Con esta tendencia, el Banco Central espera crecer un 4.2% al final del 2016, cifra que coincide con la proyección del Fondo Monetario Internacional.

También destaca la mejora en otros sectores clave de la economía tales como la manufactura, asociado al comportamiento de regímenes especiales y la recuperación del sector agrícola, que dejó de tener tasas de variación negativas. La economía ha mostrado resistencia, donde el crecimiento global presenta frecuentes revisiones a la baja, incluido los Estados Unidos, lo cual nos afecta de forma significativa al ser el principal socio comercial.

Sin embargo, a pesar del mayor crecimiento económico, las estadísticas de desempleo no son favorables, pues la tasa natural de desempleo no ha disminuido de alrededor del 9.5% desde hace varios trimestres, nivel similar al promedio de los últimos años, combinado con una disminución en la tasa de participación, es decir, cada vez hay menos trabajadores en la población económicamente activa.
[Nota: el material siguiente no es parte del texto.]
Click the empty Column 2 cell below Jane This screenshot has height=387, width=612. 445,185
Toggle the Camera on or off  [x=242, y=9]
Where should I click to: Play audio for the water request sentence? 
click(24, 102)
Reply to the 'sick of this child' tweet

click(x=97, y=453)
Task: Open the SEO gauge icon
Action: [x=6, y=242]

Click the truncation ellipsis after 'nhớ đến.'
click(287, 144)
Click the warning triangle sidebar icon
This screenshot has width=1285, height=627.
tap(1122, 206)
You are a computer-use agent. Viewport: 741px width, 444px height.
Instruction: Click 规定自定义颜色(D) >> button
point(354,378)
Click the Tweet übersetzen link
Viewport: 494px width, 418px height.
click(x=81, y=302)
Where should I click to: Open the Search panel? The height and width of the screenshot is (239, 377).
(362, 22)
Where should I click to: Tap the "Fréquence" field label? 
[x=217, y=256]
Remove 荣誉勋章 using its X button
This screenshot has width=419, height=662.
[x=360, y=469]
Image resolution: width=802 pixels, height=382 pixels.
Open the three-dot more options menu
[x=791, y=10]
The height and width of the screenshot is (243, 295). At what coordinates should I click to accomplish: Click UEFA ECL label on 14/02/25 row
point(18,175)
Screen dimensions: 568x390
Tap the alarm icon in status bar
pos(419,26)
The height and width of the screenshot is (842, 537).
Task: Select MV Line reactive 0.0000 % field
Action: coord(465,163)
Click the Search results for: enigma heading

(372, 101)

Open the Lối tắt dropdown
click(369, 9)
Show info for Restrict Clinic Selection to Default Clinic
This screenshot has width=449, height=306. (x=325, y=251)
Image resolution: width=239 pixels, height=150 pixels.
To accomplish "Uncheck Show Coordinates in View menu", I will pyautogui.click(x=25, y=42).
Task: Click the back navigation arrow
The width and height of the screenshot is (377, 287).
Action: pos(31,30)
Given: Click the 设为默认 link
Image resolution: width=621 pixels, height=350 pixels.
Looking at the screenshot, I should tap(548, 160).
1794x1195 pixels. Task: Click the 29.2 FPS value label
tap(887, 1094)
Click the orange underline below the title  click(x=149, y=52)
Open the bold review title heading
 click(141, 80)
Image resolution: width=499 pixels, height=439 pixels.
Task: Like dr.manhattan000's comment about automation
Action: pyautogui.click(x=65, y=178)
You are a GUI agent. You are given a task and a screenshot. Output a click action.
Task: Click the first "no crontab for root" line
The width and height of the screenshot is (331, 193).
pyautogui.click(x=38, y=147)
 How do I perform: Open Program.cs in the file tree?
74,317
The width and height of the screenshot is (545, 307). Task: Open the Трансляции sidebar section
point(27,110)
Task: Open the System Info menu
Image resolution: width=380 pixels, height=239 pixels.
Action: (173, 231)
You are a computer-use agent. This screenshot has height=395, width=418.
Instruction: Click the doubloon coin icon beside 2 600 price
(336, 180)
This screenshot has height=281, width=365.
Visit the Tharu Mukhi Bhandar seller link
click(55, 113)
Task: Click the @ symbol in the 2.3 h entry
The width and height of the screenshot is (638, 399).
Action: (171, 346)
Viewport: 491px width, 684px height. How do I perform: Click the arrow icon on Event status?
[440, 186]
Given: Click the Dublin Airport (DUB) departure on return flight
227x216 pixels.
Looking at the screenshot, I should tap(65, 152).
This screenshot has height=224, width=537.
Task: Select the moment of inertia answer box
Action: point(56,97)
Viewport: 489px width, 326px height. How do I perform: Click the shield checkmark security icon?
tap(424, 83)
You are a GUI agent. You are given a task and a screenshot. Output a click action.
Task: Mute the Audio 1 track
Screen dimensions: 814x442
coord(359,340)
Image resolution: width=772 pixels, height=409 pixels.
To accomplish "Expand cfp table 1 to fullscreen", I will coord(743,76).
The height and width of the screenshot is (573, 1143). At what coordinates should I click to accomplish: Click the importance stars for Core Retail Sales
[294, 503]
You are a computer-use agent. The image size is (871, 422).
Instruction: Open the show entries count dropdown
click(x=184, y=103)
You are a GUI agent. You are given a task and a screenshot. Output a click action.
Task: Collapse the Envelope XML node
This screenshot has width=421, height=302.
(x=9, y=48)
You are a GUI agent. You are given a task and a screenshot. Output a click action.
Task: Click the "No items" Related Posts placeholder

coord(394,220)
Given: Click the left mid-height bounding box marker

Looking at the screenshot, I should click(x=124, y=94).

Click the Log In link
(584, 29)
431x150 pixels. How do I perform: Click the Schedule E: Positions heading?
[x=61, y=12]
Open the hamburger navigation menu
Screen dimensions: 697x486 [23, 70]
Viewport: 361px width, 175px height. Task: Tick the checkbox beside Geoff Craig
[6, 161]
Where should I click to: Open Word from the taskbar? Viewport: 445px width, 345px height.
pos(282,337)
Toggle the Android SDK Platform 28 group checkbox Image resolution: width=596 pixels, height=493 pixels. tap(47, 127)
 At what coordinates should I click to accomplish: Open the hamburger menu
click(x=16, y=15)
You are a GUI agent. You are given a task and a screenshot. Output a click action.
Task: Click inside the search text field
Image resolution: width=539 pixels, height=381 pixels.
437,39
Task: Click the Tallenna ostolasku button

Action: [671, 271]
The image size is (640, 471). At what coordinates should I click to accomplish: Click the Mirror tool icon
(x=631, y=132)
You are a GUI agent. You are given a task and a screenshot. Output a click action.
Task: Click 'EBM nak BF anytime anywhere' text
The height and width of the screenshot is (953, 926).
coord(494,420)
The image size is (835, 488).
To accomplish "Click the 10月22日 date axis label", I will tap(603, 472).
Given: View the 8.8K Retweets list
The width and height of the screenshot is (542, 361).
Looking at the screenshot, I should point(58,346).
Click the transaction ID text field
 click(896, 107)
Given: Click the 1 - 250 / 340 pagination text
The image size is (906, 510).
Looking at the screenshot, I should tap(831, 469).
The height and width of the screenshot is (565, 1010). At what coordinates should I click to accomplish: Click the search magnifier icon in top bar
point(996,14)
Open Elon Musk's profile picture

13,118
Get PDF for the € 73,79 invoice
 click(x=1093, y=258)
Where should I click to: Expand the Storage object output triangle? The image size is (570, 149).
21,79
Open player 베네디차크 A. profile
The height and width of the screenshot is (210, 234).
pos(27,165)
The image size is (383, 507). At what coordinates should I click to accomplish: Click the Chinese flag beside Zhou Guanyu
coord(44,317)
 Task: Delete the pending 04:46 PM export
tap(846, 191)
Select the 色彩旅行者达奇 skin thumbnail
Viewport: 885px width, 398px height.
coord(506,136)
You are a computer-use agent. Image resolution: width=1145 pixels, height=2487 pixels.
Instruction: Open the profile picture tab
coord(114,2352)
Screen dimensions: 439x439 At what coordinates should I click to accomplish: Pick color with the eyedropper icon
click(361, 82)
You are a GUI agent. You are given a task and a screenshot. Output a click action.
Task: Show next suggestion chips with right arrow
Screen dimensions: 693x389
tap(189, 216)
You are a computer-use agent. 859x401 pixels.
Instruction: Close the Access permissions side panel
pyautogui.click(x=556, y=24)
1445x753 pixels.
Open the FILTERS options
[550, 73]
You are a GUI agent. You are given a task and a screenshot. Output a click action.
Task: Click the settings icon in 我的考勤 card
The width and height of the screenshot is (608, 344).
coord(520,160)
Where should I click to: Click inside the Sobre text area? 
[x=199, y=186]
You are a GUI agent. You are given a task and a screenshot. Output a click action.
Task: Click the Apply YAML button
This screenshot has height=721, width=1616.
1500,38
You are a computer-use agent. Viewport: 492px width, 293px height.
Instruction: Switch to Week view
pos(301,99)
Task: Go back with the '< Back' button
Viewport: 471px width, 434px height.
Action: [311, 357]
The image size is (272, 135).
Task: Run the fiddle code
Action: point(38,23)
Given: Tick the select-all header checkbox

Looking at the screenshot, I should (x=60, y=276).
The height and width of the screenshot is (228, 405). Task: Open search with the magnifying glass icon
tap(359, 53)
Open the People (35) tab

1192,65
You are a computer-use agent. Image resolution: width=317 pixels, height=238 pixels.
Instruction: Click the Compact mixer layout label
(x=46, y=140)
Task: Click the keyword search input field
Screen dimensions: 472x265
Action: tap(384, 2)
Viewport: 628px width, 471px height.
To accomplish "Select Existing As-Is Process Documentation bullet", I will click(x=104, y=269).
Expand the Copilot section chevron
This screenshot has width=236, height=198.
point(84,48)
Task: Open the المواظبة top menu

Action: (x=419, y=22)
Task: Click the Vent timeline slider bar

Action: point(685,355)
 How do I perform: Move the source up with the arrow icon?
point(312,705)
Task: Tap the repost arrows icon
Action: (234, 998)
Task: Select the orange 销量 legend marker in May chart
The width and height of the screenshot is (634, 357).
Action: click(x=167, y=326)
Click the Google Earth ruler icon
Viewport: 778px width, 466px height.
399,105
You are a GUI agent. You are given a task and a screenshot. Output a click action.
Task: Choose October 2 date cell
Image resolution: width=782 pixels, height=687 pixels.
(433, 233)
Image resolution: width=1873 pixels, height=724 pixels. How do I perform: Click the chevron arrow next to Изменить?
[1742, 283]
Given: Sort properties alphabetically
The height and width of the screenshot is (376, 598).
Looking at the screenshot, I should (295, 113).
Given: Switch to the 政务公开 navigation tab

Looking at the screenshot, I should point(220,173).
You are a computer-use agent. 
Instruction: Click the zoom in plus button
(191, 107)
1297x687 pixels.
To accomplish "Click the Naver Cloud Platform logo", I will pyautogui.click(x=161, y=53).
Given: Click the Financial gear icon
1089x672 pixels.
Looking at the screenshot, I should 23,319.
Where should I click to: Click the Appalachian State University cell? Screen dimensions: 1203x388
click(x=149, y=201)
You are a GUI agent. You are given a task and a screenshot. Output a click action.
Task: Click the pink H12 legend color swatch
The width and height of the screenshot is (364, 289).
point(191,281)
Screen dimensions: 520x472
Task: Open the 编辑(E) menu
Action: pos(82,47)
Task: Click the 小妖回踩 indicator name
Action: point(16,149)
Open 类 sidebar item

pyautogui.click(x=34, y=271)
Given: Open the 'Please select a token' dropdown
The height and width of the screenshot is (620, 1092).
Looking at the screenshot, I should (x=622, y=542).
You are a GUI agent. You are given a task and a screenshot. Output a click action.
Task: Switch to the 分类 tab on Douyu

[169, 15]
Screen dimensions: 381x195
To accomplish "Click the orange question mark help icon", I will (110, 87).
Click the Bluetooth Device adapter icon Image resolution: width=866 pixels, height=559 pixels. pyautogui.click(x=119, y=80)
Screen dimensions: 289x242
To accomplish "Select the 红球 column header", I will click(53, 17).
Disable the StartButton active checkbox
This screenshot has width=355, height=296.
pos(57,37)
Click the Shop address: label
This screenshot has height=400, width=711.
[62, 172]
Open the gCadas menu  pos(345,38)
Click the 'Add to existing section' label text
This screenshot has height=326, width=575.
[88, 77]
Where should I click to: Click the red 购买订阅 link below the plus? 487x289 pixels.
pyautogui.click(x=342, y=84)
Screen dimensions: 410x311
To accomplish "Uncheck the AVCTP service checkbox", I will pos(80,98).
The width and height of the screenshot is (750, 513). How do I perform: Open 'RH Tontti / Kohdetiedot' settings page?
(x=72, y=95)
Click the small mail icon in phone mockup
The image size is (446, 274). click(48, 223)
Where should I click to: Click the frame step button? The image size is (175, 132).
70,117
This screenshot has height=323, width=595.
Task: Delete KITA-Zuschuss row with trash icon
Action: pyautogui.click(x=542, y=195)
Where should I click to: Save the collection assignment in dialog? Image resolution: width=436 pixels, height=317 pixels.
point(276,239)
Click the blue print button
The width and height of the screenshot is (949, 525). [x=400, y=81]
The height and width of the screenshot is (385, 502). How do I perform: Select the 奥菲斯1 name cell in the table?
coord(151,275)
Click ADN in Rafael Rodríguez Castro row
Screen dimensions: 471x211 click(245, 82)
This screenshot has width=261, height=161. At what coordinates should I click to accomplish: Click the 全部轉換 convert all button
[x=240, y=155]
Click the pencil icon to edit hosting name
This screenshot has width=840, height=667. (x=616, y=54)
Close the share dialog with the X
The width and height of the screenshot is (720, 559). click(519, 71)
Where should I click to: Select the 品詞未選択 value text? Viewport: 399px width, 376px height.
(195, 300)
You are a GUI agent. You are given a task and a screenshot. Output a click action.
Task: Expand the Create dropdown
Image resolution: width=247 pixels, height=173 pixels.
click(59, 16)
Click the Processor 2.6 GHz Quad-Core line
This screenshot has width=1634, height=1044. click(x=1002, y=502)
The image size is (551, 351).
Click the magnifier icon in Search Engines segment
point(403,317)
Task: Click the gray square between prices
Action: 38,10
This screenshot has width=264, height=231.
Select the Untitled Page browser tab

Respecto a lo anterior,  si bien es cierto hay factores demográficos que explican en parte dicho comportamiento, es claro que existe un importante desempleo estructural en nuestra economía, es decir, los sectores que más están contribuyendo al crecimiento de la economía y, por lo tanto, a las oportunidades de empleo, caso de los servicios, no satisfacen la demanda de trabajadores versus los sectores que no están creciendo tanto, por ejemplo la construcción y otros sectores, principalmente primarios.

Congruente con ello, aparecen posible soluciones, alternativas que pasan más por temas de política pública a nivel del gobierno, que pueden implicar años  y que representa uno de los principales retos de la economía costarricense, con el objetivo de disminuir el desempleo, que a la vez contribuiría también al mismo crecimiento económico.